Influence of CsrA on metabolic pathways of EPEC. Regulation of glycolysis (A), aromatic amino acid synthesis (B) and enterochelin synthesis (C) in the EPEC ΔcsrA mutant. Red arrows indicate downregulation, green arrows indicate upregulation, and yellow circles indicate unchanged levels in the ΔcsrA knockout strain compared to the wildtype. Quantitative fold changes and corrected p-values are listed in the Supplementary Dataset S1. Metabolites: glucose-6-phosphate G6P, fructose-6-phosphate F6P, fructose 1,6-bisphosphate F1,6P, dihydroxyacetonphosphate DHAP, glyceraldehyde-3-phosphate GAP, bisphosphoglycerate BGP, 3-phosphoglycerate 3PGA, 2-phosphglycerate 2PGA, phosphoenolpyruvate PEP, pyruvate pyr.

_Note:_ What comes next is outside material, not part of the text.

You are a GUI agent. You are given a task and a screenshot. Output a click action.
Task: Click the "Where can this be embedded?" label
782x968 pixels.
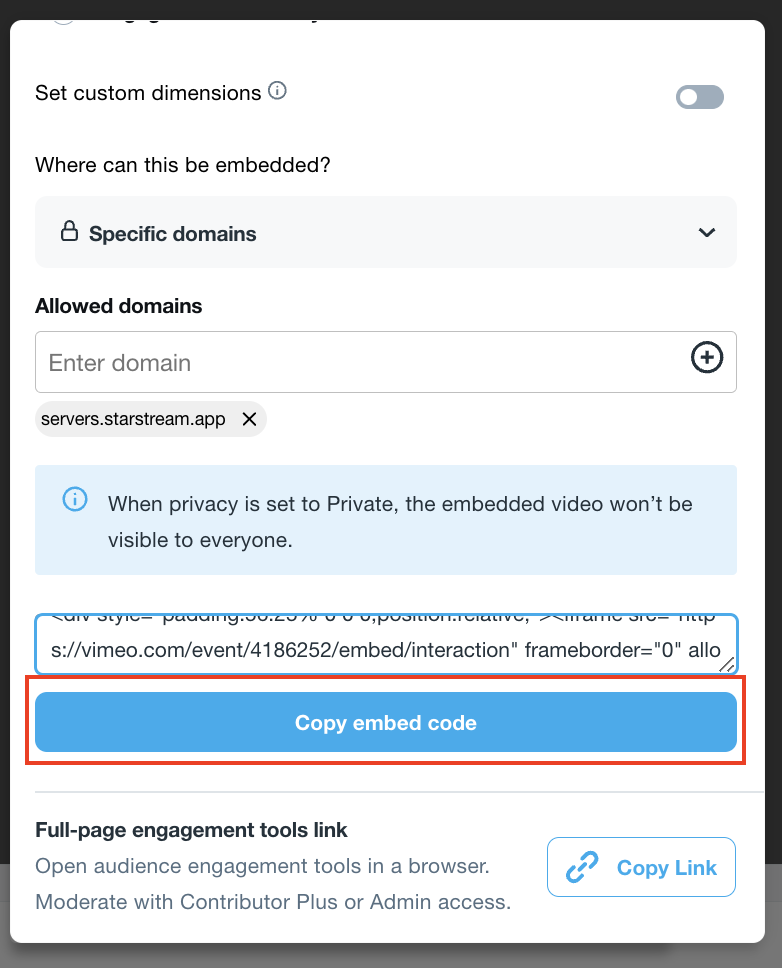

Fold changes of significant regulated metabolites are shown in blue. Genes for enzymes: Glucose-6-phosphate isomerase pgi, fructose-1,6-bisphosphatase fbp, Phosphofructokinase pfkA, fructose bisphosphate aldolase fbaA, triose phosphate isomerase tpi, glyceraldehyde 3-phosphate dehydrogenase-A gapA, glyceraldehyde 3-phosphate dehydrogenase C gapC, Phosphoglycerate kinase pgk, Phosphoglycerate mutase M gpmM, Phosphoglycerate mutase A gpmA, enolase eno, pyruvate kinase I pykF, pyruvate kinase II pykA, 2,3-Dihydro-2,3-dihydroxybenzoate dehydrogenase entA, Asochorismatase entB, Isochorismate synthase entC, Enterochelin synthase component D entD, Component of 2,3-dihydroxybenzoate-AMP ligase entE, Enterochelin synthase component F entF, Component of isochorismate synthase menF, 3-deoxy-D-arabino-heptulosonate-7-phosphate synthase aroG, Component of 2-dehydro-3-deoxyphosphoheptonate aldolase aroH/aroF, 3-Dehydroquinate synthase aroB, 3-Dehydroquinate dehydratase aroD, Shikimate 5-dehydrogenase aroE, shikimate dehydrogenase ydiB, shikimate kinase II aroL, shikimate kinase I aroK, 5-enolpyruvyl shikimate-3-phosphate synthase aroA, chorismate synthase aroC, bifunctional chorismate/prephenate dehydratase pheA/tyrA, anthranilate synthase component trpE/D, bifunctional: N-(5-phosphoribosyl)anthranilate isomerase and indole-3-glycerolphosphate synthase trpC, Component of histidinol-phosphate aminotransferase hisC, Aspartate aminotransferase aspC.

Figure 3

Bar diagram of lysolipid levels of EPEC. Fold changes in abundance for lysoPE and lysoPG species in the ΔcsrA strain compared to the EPEC wild type. Data represent averages from positive and negative measurements. Only significant values were used to create this figure (corrected p-value ≤ 0.05). Error bars represent the average relative error of the fold change. All log2fold changes and corrected p-values are listed in Table S3.

Figure 4

Phenotypic changes of the ΔcsrA mutant. Transmission electron microscopy (TEM) pictures of negative stained EPEC (E2348/69) wildtype (a,d) and the isogenic E2348/69 ΔcsrA mutant (e). Field electron microscopy (FEM) pictures of EPEC (E2348/69)(b,h) and the E2348/69 ΔcsrA mutant (c,f,g).